How to Scrape Glassdoor: Job Titles, Salaries, and Company Ratings

02 September 2025 | 14 min read

Trying to learn how to scrape Glassdoor data? You're at the right place. In this guide, I’ll show you exactly how to extract job title descriptions, salaries, and company information using ScrapingBee’s powerful API.

You may already know this – Glassdoor is a goldmine of information, but scraping it can be a challenging task. The site utilizes dynamic content loading and sophisticated bot protection. As a result, the Glassdoor website is out of reach for an average web scraper. I’ve spent countless hours battling these defenses with custom solutions with no luck.

Now I only use this solution as my main webscraper. Simply, because it handles all the complex stuff for you – proxies, browser headers, and JavaScript rendering. ScrapinBee makes it easier to focus on the Glassdoor data rather than sourcing and configuring proxies.

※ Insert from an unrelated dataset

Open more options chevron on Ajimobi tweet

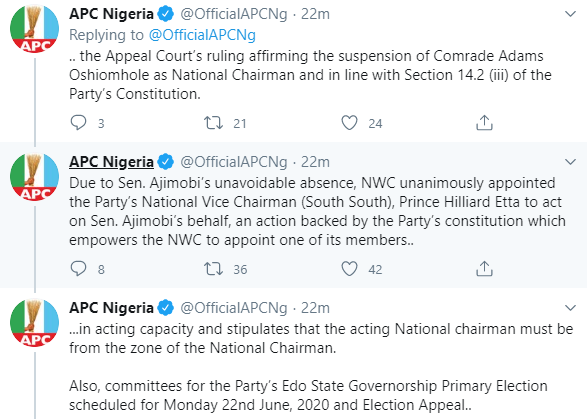pyautogui.click(x=570, y=162)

I'll show exactly how straightforward this service is. By the end of this guide, you'll know how to build a reliable Glassdoor scraper to access data, such as company details, job descriptions, and employee reviews – all with basic knowledge of Python coding. Let's dive in.

Quick Answer (TL;DR)

ScrapingBee is powered by a Glassdoor Scraping API that includes JavaScript rendering and custom headers. Using it is extremely simple. Start by defining your target Glassdoor URL and extract job titles, companies, ratings, and salaries with this code:

from scrapingbee import ScrapingBeeClient
import json

# Step 1: Initialize ScrapingBee client
api_key = "YOUR_API_KEY"
client = ScrapingBeeClient(api_key=api_key)

# Step 2: Define target URL (job listings for a search term)
url = "https://www.glassdoor.com/Job/software-engineer-jobs-SRCH_KO0,17.htm"

# Step 2: Set up extract rules for job data
extract_rules = {
  "jobs": {
    "selector": ".react-job-listing",
    "type": "list",
    "output": {
      "title": {"selector": ".jobLink", "output": "text"},
      "company": {"selector": ".jobEmpolyerName", "output": "text"},
      "location": {"selector": ".jobLocation", "output": "text"},
      "salary": {"selector": ".salarySnippet", "output": "text"},
      "rating": {"selector": ".jobRating span", "output": "text"}
    }
  }
}

# Step 3: Call ScrapingBee with extract_rules
response = client.get(url, params={
    'extract_rules': extract_rules,
    'render_js': True  # ensure JS content is rendered
})

data = response.json()

# Step 4: Iterate and display results
for job in data.get("jobs", []):
    print("Title  :", job.get("title"))
    print("Company:", job.get("company"))
    print("Location:", job.get("location"))
    print("Salary :", job.get("salary"))
    print("Rating :", job.get("rating"))
    print("-" * 40)

This code snippet demonstrates the core functionality, but there’s much more to learn about effectively scraping Glassdoor data. Let’s break down this process step by step so you understand exactly how it works.

How to Scrape Glassdoor with ScrapingBee

If you tried web scraping before, you've certainly faced JavaScript rendering issues and anti-bot measures. Glassdoor loads content dynamically, which means a simple HTTP request won’t work. You need to arm yourself with a browser environment to execute JavaScript and render the page properly.

That's what I like about our platform. It solves this problem by providing a headless browser infrastructure that renders pages just like a real browser would.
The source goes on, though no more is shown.